[Element and text position data]
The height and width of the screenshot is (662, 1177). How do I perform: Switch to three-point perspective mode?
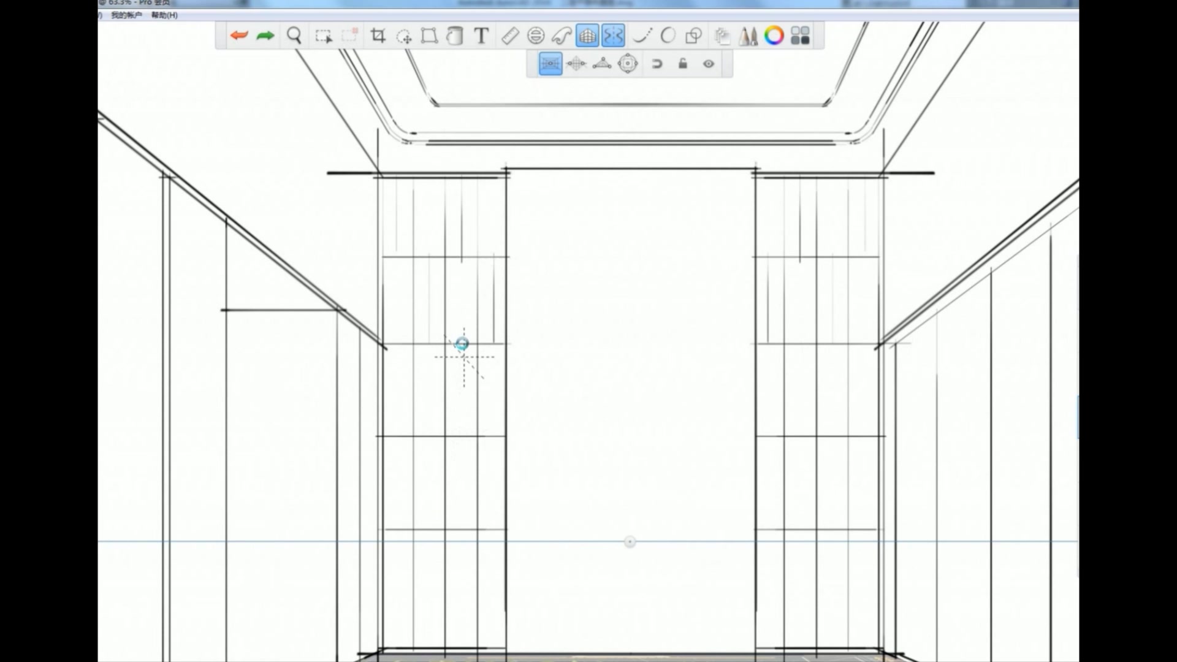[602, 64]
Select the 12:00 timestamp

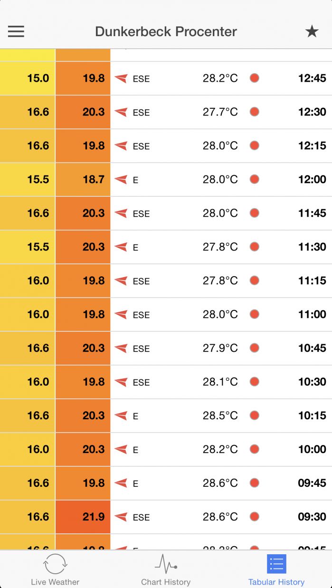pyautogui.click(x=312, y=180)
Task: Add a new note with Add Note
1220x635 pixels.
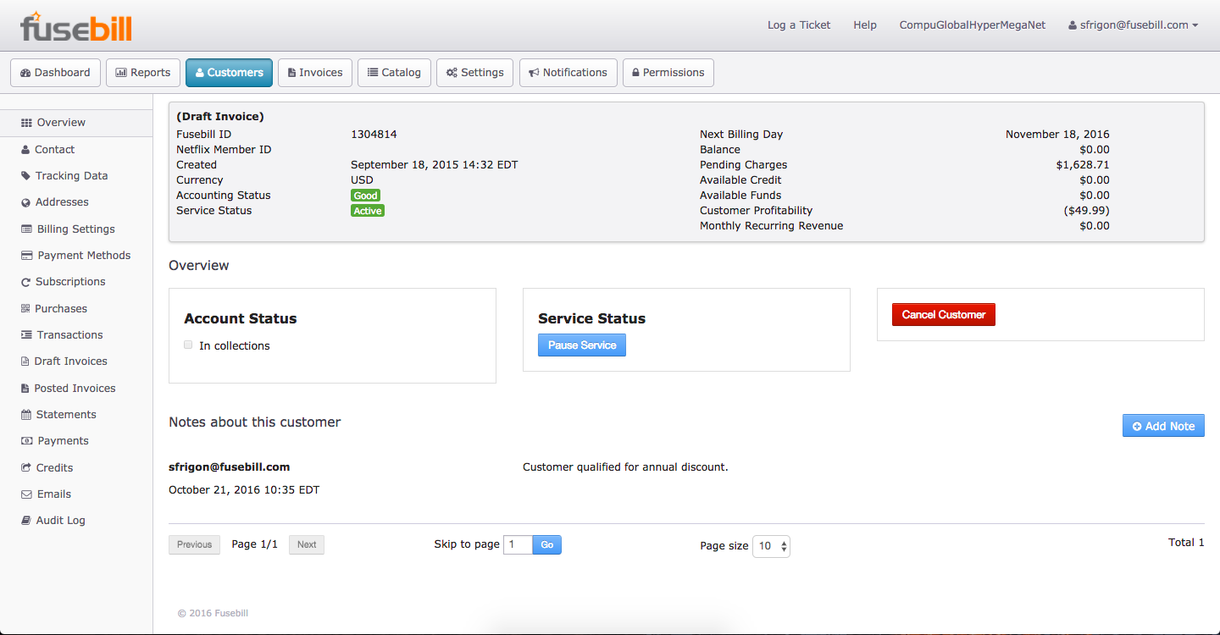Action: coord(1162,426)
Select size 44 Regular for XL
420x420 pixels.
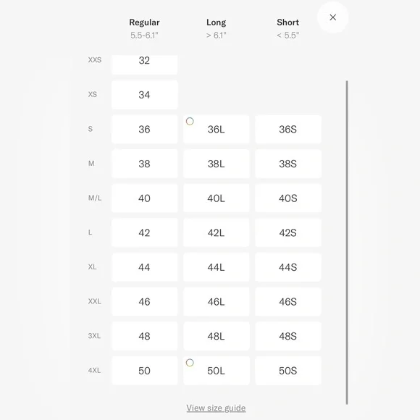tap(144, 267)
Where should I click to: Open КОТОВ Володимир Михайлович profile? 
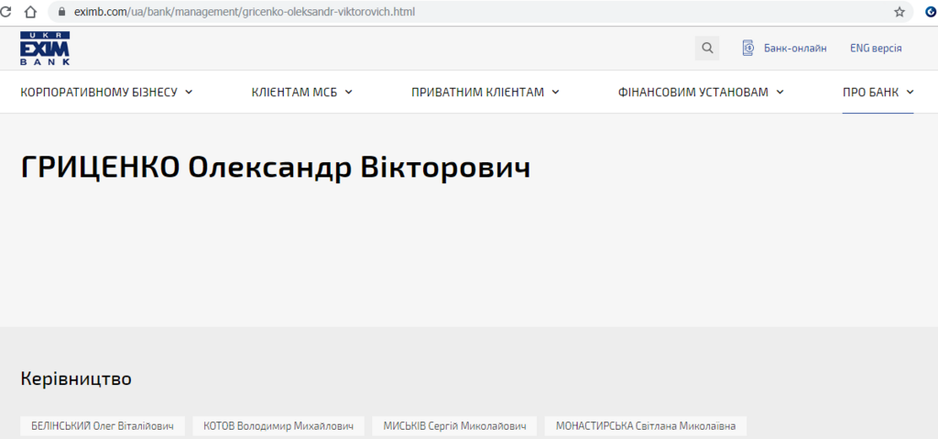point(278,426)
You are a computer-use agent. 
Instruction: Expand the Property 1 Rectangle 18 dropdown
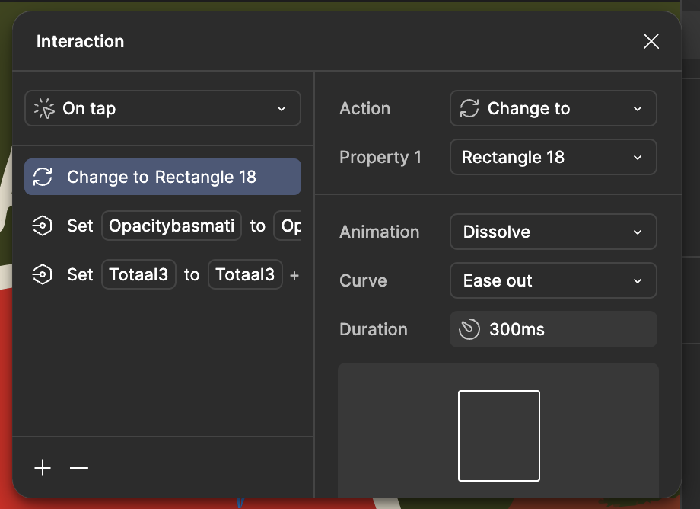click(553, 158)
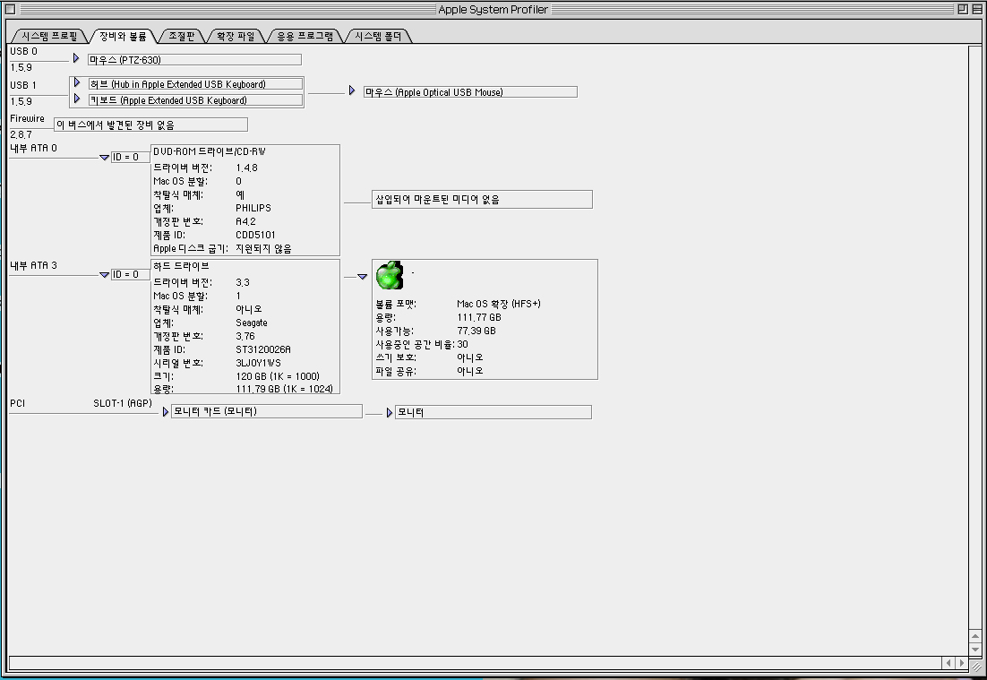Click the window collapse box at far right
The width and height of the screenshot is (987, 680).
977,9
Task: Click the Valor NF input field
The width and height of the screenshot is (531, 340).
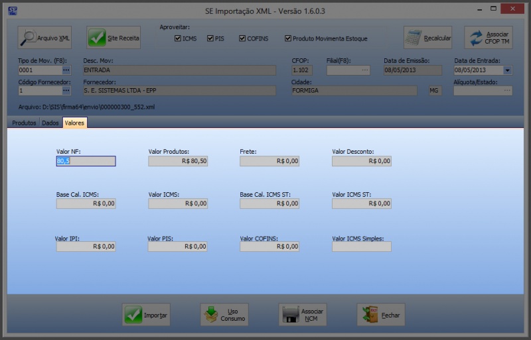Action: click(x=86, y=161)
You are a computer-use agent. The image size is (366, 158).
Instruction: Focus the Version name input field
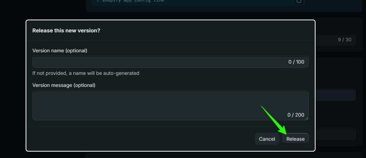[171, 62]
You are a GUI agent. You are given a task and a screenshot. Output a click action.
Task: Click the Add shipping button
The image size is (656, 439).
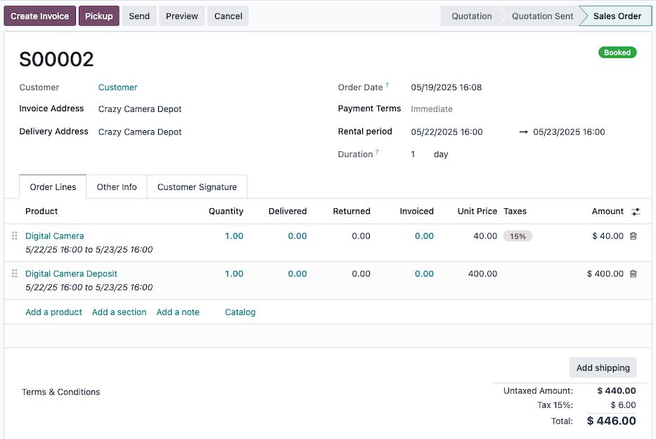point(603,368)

■ GIVEN TASK
Please change "Instruction" to "Command" throughout the items and write out all the lines again with nothing else altered. Leave the pictures out of your answer.

■ SOLVED EXERCISE
The height and width of the screenshot is (662, 1177). How do I perform: Switch to three-point perspective mode?
[602, 64]
Select the 12:00 timestamp

pyautogui.click(x=312, y=180)
Task: Add a new note with Add Note
1220x635 pixels.
Action: coord(1162,426)
Select size 44 Regular for XL
420x420 pixels.
tap(144, 267)
Where should I click to: Open КОТОВ Володимир Михайлович profile? 
point(278,426)
You are a computer-use agent. 
Command: Expand the Property 1 Rectangle 18 dropdown
click(553, 158)
Click the window collapse box at far right
The width and height of the screenshot is (987, 680).
977,9
Task: Click the Valor NF input field
The width and height of the screenshot is (531, 340).
Action: click(x=86, y=161)
You are a computer-use agent. The image size is (366, 158).
Command: Focus the Version name input field
[171, 62]
You are a GUI agent. You are given a task and a screenshot. Output a click action.
Task: Click the Add shipping button
The image size is (656, 439).
point(603,368)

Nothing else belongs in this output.